One thing my mother does that irritates me is endlessly complaining about her various injuries/pains. Not the complaining in and of itself because I know how wearing chronic issues can be. No, the annoying part is that a lot of it is self-inflicted. My mother is a very busy person and refuses to cut down on anything. Plus she’s an anxious person who is constantly looking for something that’s going wrong and is ruled by her anxiety. I get the latter thing because I’m like that, too. The only difference is that I keep it mostly to myself whereas she emotionally vomits all over about it to me.
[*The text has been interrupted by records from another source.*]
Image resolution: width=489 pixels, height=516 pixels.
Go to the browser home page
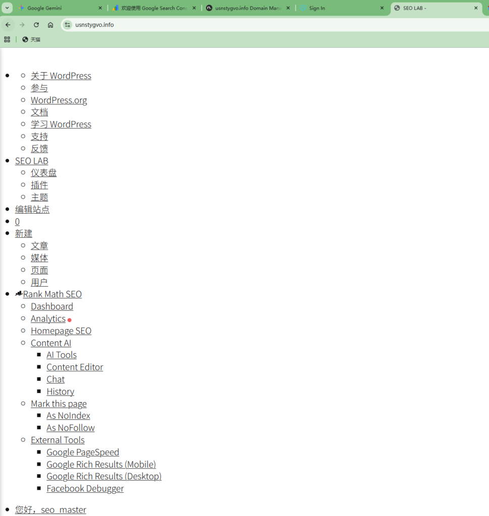(x=50, y=25)
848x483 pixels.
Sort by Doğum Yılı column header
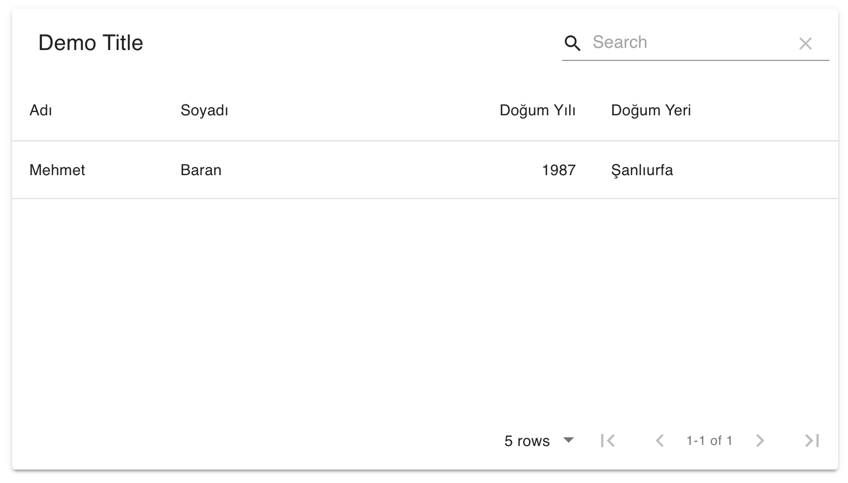point(537,110)
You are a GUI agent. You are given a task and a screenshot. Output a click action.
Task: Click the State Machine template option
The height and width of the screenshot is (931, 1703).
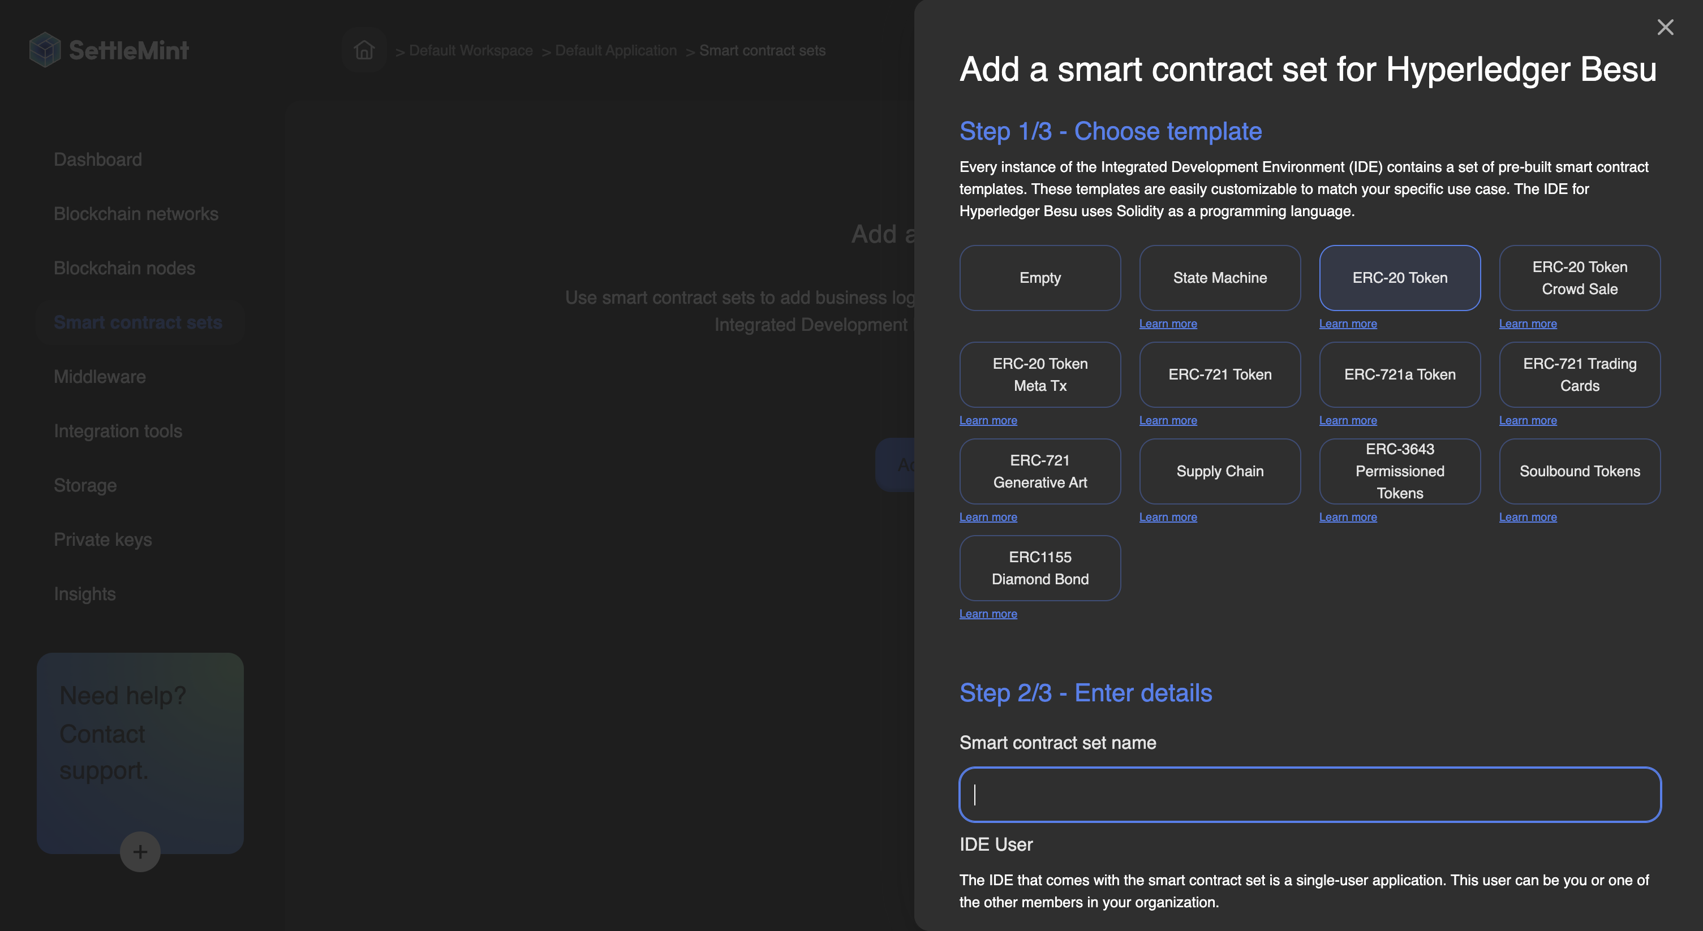pyautogui.click(x=1220, y=278)
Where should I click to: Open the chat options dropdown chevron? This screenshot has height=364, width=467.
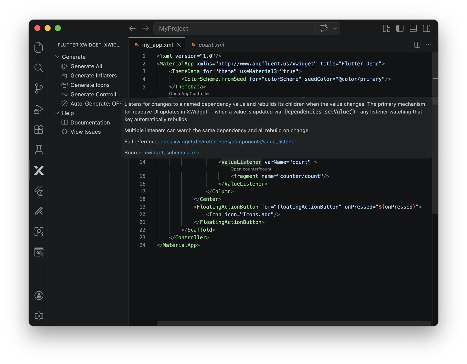click(x=335, y=28)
She’ll tell me about this or that injury and most of the time, it’s because she’s trying to do five things at once, her anxiety makes her radically change what she was about to do, or she’s rushing from one place to another. I tried to tell her Master Liang’s mantra of ‘no hurry, no worry’ and how it was better to do something slowly and with intention (and it actually saved time in the long run). I could empathize with her because I tend to try to do ten things at one time, especially if it’s carrying things from one area to another. I have several burns because of this as I tried to carry my coffee/tea mug in the crook of my elbow. It’s a travel mug, yes, but there’s still an opening so I can drink from it.
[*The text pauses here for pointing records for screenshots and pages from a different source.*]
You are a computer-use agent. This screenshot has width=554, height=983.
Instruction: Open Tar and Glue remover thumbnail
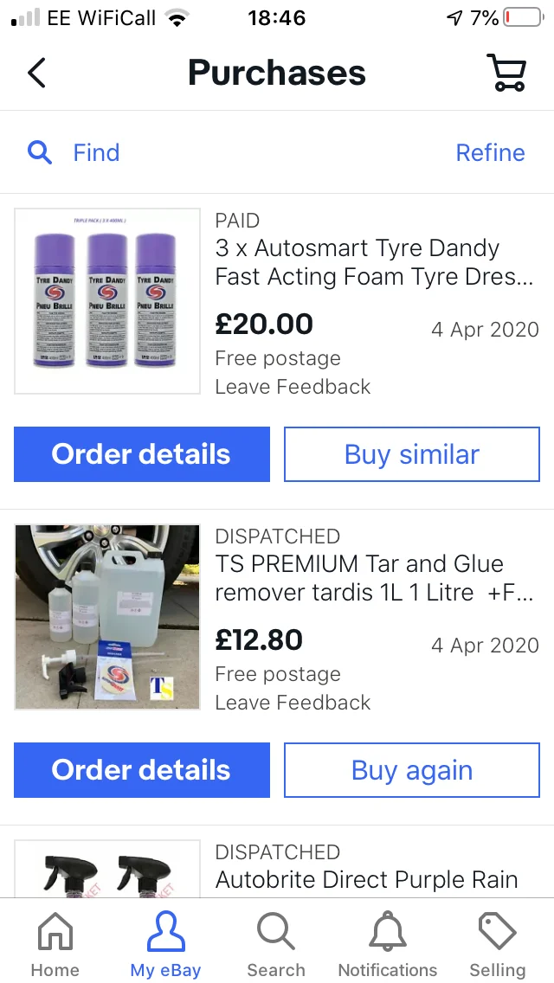(x=107, y=618)
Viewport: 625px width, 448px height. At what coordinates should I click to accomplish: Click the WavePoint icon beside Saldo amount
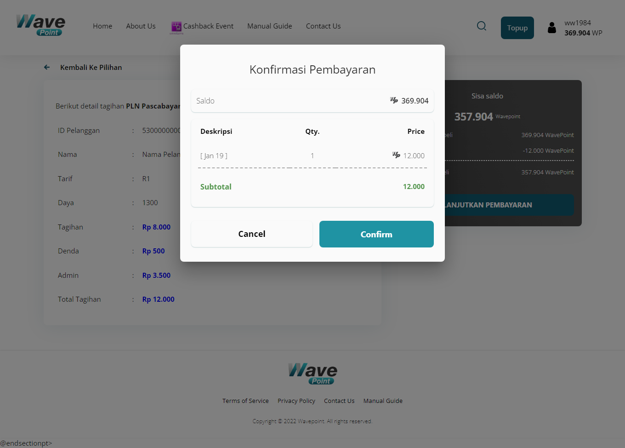tap(394, 100)
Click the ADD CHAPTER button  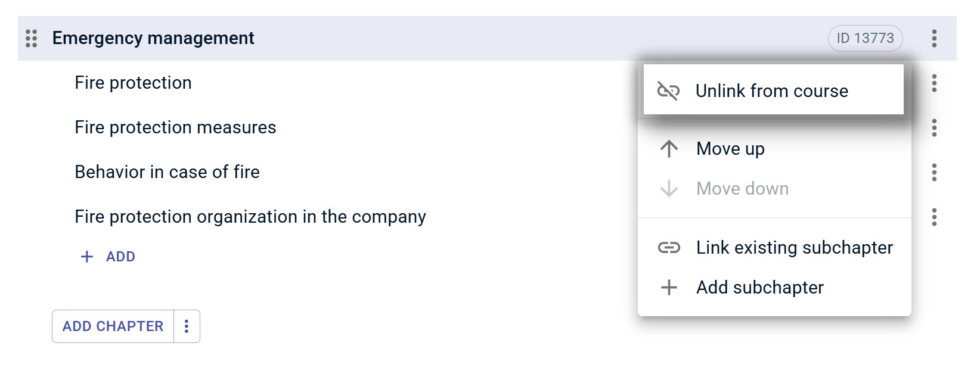(x=112, y=326)
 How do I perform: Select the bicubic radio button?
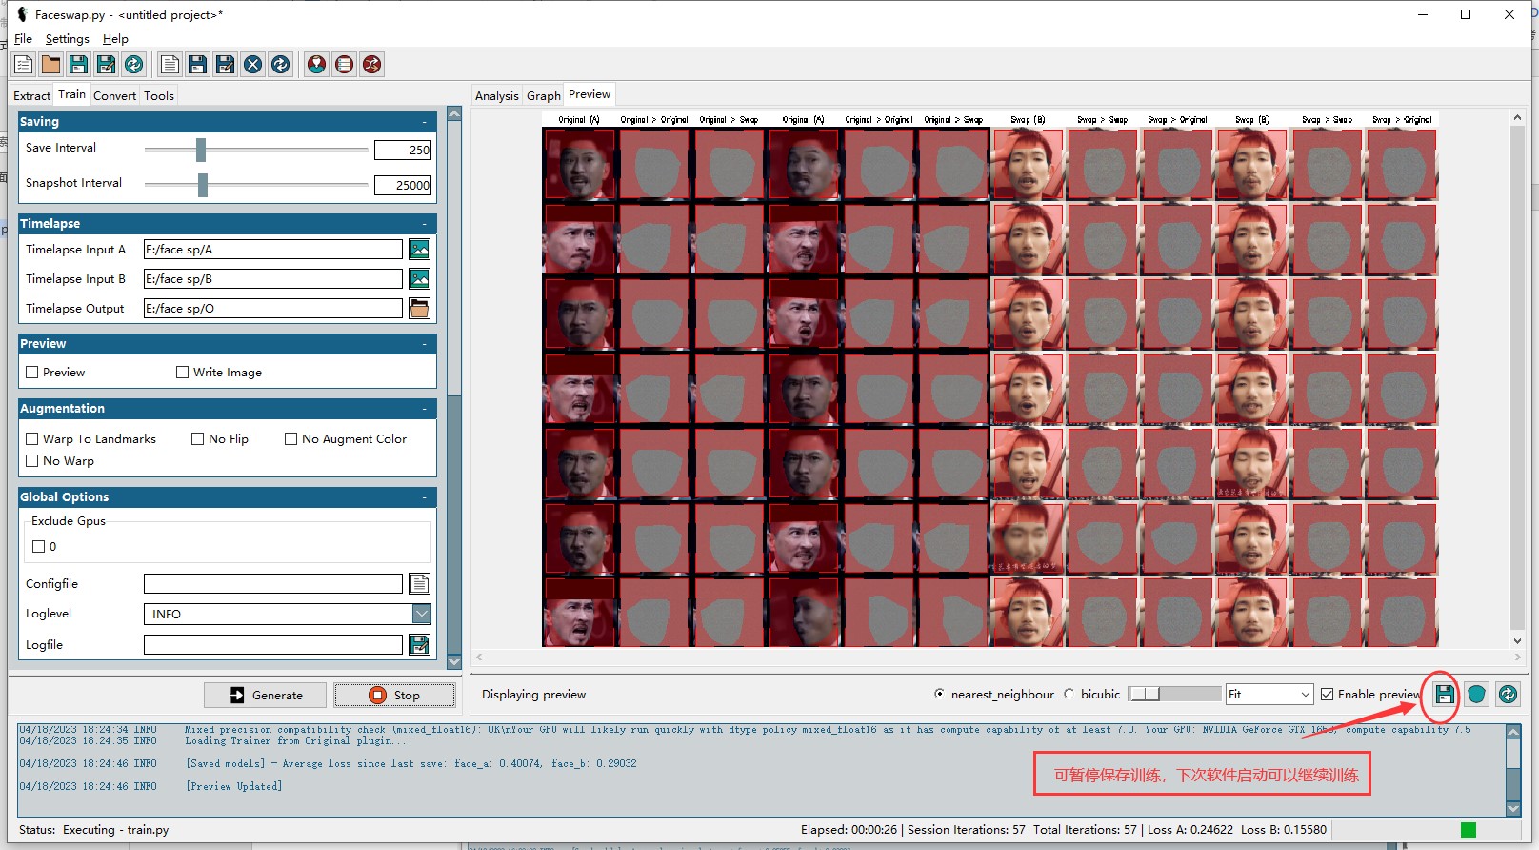(x=1069, y=695)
The next time I talked to my mom, she proudly announced that she and my father had modified the saying to ‘no hurry, no going too slow.’ I didn’t say anything, but I rolled my eyes at her. Don’t worry, she couldn’t see because we were talking on the phone. That completely missed the point of the saying, but I knew why she did it. It was her fear of not getting everything done, of missing something important, and of being lazy. She’s driven to be the one to count on and in doing everything. I understand that. But, what I was trying to drive home to her was that if you took your time and did something properly the first time, you actually saved time in the long run. And pain.